### Task description
Answer these questions from the forum post below comparing SQLA with the web2py DAL:
(a) How long does each SQLA session last in a web application?
(b) Which method do you call in web2py to send several changes to a Row object to the database in one update?
(c) In SQLA, what does a query made between two changes to the same record cause?

### Passage given

[web2py] Re: ORM (?) : A Revisit, NOT a Rebuttal

Anthony Sat, 04 May 2013 06:07:24 -0700

It is also worth noting that when using SQLA in a web application, each 
SQLA session lasts for only a single web request. So, any benefits you may 
get from having the ORM maintain its own transaction-like session with 
identity-mapping, etc. are limited to the timescale of a single request. 
This approach is an improvement over the ActiveRecord style ORM, but it 
doesn't appear to offer much, if any, benefit over the web2py DAL, which 
does not suffer from the ActiveRecord problems.


For example, in SQLA, you might tout the ability to make multiple updates 
to a record during a session but have the changes deferred to a single 
database update. However, you can already do this in web2py by making 
multiple updates to a Row object and then calling .update_record() to send 
all the changes to the database in a single update. Of course, in web2py, 
if you obtain the record via different queries in different parts of the 
code, then you will get different Row objects (unlike in SQLA, which will 
ultimately give you back the same object), so you will have to make 
separate updates to the database for each change. However, this is also 
true in SQLA -- if you make a separate query that happens to retrieve a 
record you have previously updated in the session, the previous update will 
first be flushed to the database before the later query -- so you still end 
up with the same number of updates as in web2py.

Moreover, web2py has an additional advantage -- in web2py, if you happen to 
make a query in between making two changes to the same Row object, the 
first change to the Row object is not flushed to the database, so you can 
still limit yourself to a single db update for that Row. In SQLA, the 
intervening query would cause a flush, so you end up with more updates than 
you need. Yes, you can manually prevent the flush in SQLA if you know it 
will not do any harm, but then there's no benefit over the explicitness of 
the DAL.

### Source excerpt
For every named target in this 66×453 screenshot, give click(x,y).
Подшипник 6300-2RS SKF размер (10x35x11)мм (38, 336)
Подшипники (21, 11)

### Task output
(a) A single web request.
(b) .update_record()
(c) A flush to the database, which leads to more updates than needed.